Cuando dos meses después pisó tierra firme, el veinte de junio del cuarenta y tres, tenía diez años y lo primero que lo sorprendió de Buenos Aires fue el silencio. Era la primera vez en media vida que no escuchaba el estruendo de las bombas de la guerra. Llegaba el niño solo, desde Milán, hambriento y con el pelo hasta los hombros. Y se encontró muy pronto con el primer problema: para trabajar había que cortarse el pelo, para ir a la peluquería había que tener con qué, y para tener con qué había que trabajar. Argentina era un pueblo de pelicortos; las modas europeas no aterrizaban tan alegremente como ahora.
En el puerto escuchó un rumor: había una peluquería en la Boca que cortaba a los inmigrantes gratis, con una sola condición que debía cumplir el cliente de palabra, sin firmar papeles. Y para allá se fue el pequeño Américo. El barbero, un criollo enorme, le dijo que efectivamente le hacía el favor de raparlo si él prometía que desde ese día, y para siempre, sería incondicional de un club de fútbol que se llamaba Boca Juniors, y que para más datos era el equipo de los amores de más de la mitad de los argentinos.
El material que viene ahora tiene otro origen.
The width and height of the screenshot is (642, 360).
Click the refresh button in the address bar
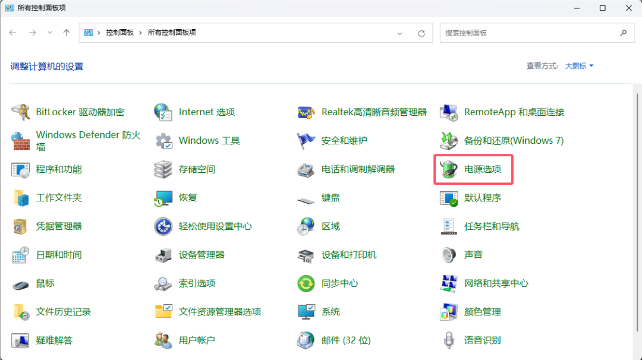[421, 33]
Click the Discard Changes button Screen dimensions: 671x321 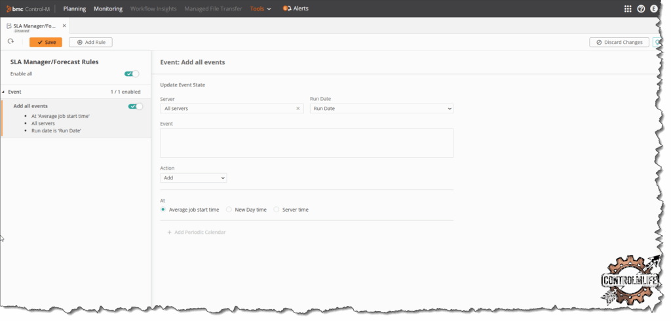coord(619,42)
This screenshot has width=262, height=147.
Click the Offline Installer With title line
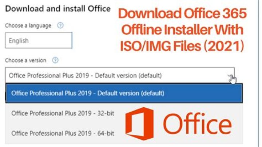(183, 31)
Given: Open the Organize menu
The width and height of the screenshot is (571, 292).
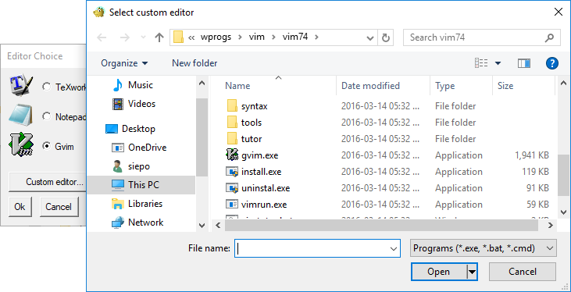Looking at the screenshot, I should coord(124,63).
El jovencísimo Américo, sorprendido por tan buen negocio, juró solemnemente sobre las páginas de la revista El Gráfico que siempre sería xeneize. Lo juró como solo puede jurar un chico hambriento: de verdad, para toda la vida. Y Américo salió de la peluquería a la media hora, sin un pelo en la cabeza y con dos colores nuevos en el corazón.
Pasaron los años. Mi suegro prosperó muchísimo desde que llegó de Milán con una mano atrás y la otra adelante, y siempre pensó que su suerte en la vida se debió a dos juramentos que nunca había roto: el de su madre, de no traicionar jamás su origen milanés; y el de aquel viejo barbero, de ser de Boca Juniors hasta los huesos.
Pero Dios a veces es irónico y juega con sus criaturas, y a don Américo lo esperaba, paciente, una broma divina que iba a ocurrir muchísimos años más tarde: exactamente ayer, domingo catorce de diciembre de 2003, a las siete y cuarto de la mañana. La broma la transmitió Fox Sports en directo desde Japón, y para el resto de los mortales nomás fue un partido de fútbol entre Boca y el Milan, que se jugaban a todo o nada la final del mundo.
Para mi suegro no.
Para él, pobre viejo, lo de ayer no fue deporte, sino el final de su suerte en la vida. Hinchara para quien hinchara, le estaría dando la espalda a un pueblo amado, y rompiendo un juramento de honor imperdonable.
Estuvo sentado frente a la tele desde dos horas antes de que conectaran con Japón, llorando de antemano porque todavía no había decidido a quién traicionar. Seguía llorando cuando empezó el partido. Nosotros, con el mate en la mano y en piyama, lo mirábamos más a él que a la pelota. Nos gusta el morbo, y siempre es más interesante ver sufriendo a un hombre que transpirando a veintidós.
El primer gol fue del Milan.
Américo se levantó del sofá y gritó: «¡Vamo caraco, forza Milano merda puta!», y se sentó y siguió llorando a moco tendido. Quince minutos después fue el gol de Boca. Américo se levantó y gritó: «¡Vamo caraco, aguante Boquitta merda puta!», y se hundió en el sofá y otra vez lloró amargamente.
Acabó el partido en empate, como si Dios quisiera profundizar la herida de muerte con tiros desde el punto del penal. Don Américo tenía los ojos vidriosos, secos ya de lágrimas. Miraba el aparato como si le hubieran dado la oportunidad de ver por la tele su propio entierro. Gritó triunfal los penales convertidos y gritó triunfal los fallados; gritó los goles de Boca y el gol del Milan, gritó a favor y en contra de sus dos corazones hasta que llegó el último disparo, que le dio el triunfo final al equipo del peluquero de la Boca, aquel argentino de ley que le cortó el pelo gratis a un «sin papeles» sesenta años antes.
Y entonces mi suegro dejó de festejar y dejó de llorar. Se quedó quieto. Nos miró a todos.
«Domani me vuelvo a Milano —nos dijo—; non hay que morirse sensa tornare a casa… ¡Aguante Boquitta!» Y se fue a su habitación a hacer la valija más feliz de su vida.